| The Joy of Service |
Chapter 5 |
Page 7 |
Our affairs are also a part of this deposit. We soon learn that we cannot be master of our own condition and circumstances. We cannot make our environment helpful to our spiritual growth. We cannot bring good out of evil, blessing out of pain, victory out of defeat. Take the story of Joseph as an example. Wrong and cruelty seemed to be utterly destroying his young life in its early years. But the strange, tangled experiences were in the hands of God, and out of them all came in due time great blessing for Joseph and for the world. To have broken into that story with human interference at any point, in those days of trial, would have been to spoil the outworking of a beautiful divine plan.

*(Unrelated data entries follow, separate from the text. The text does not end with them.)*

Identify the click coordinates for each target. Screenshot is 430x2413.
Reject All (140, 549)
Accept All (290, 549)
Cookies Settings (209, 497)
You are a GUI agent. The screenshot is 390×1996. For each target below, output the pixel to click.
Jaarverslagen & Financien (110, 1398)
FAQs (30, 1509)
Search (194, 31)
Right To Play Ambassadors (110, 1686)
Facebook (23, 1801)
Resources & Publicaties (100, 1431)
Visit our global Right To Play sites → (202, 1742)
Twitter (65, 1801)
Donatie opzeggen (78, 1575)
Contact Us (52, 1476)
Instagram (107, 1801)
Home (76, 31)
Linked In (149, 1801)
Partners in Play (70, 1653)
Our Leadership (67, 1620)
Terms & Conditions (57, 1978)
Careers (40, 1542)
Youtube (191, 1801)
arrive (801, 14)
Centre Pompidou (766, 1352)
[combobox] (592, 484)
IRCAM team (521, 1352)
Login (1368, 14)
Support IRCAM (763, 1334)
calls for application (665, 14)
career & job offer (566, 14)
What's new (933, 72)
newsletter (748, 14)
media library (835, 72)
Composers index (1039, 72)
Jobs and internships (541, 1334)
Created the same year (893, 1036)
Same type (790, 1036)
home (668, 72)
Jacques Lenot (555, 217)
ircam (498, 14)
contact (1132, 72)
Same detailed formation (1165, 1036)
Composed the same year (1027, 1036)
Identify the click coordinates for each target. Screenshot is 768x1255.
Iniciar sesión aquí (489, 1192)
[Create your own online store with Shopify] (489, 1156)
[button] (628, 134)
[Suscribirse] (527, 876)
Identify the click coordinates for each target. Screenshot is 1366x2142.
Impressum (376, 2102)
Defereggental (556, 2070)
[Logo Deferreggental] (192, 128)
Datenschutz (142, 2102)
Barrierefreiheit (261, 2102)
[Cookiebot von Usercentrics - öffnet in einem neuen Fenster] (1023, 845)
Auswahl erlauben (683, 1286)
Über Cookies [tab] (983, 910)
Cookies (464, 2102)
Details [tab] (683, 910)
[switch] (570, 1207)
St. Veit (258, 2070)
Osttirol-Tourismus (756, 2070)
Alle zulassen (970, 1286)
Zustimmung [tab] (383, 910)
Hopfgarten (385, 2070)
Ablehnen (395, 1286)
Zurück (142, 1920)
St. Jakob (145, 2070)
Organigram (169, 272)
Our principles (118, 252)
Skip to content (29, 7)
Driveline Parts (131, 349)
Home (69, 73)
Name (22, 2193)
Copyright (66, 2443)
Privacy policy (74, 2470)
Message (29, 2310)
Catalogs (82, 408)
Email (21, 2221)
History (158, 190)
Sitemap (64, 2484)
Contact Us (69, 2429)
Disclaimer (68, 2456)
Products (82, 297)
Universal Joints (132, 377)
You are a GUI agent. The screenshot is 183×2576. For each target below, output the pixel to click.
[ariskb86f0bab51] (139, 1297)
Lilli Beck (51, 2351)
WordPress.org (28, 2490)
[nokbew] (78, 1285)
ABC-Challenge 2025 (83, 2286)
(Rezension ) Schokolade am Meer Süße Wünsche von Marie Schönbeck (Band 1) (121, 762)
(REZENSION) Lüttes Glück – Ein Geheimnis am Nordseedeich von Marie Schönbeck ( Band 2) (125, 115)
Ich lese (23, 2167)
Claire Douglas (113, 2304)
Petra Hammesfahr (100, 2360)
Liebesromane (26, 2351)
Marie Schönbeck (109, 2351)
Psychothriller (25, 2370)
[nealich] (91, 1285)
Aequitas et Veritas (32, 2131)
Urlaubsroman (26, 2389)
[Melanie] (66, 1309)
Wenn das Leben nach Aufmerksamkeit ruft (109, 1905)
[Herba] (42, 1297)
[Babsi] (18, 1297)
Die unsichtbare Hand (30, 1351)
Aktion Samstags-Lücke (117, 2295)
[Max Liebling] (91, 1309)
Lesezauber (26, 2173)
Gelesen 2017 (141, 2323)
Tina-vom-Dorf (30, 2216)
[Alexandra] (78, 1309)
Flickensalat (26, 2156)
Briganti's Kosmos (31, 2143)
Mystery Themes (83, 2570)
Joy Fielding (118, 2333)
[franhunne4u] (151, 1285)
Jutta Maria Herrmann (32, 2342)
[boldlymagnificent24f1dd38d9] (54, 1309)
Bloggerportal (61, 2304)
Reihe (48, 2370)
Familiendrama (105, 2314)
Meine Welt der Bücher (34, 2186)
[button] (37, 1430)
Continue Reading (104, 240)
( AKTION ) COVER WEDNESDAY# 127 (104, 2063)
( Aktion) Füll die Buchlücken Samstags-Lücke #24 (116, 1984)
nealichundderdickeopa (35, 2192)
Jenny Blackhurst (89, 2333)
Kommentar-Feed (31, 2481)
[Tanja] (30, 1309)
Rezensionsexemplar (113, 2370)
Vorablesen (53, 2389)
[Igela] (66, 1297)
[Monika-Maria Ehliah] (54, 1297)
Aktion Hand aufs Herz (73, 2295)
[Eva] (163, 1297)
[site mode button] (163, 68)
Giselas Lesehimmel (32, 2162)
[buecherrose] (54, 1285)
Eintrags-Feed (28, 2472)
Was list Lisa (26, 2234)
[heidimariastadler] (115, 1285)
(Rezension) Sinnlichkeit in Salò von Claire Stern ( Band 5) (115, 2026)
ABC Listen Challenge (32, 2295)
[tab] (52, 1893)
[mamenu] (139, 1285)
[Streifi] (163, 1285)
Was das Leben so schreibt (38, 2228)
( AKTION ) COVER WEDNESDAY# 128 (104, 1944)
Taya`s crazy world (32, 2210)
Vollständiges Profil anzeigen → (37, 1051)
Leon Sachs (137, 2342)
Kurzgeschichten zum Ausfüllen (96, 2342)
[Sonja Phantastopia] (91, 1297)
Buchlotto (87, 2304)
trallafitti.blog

“Because I was impatient, would not wait,
But thrust my impious hands across Thy threads,
And marred the pattern drawn out for my life–
O Lord, I do repent.”
There is a special phase of the lesson which emerges at this point. You are suffering wrong from others. They are unkind to you, unjust, treating you injuriously. What is your duty as a Christian in this case? Is it not the quiet committal of all the hurts and wrongs into Christ’s hands? You are not a judge; you have nothing whatever to do with judgment. Your whole duty is to put the matter absolutely and forever out of your own hands into Christ’s, and to leave it there. It is not your province to set wrong things right, to vindicate yourself from false blame, to avenge injustice or injury inflicted upon you.
In another passage of the Scriptures we are told what Jesus Himself did with the wrongs He suffered: “Who, when He was reviled, reviled not again; when He suffered, threatened not; but committed Himself to Him that judgeth righteously.” We have also this counsel: “Wherefore let them that suffer according to the will of God commit their souls in well doing unto a faithful Creator.”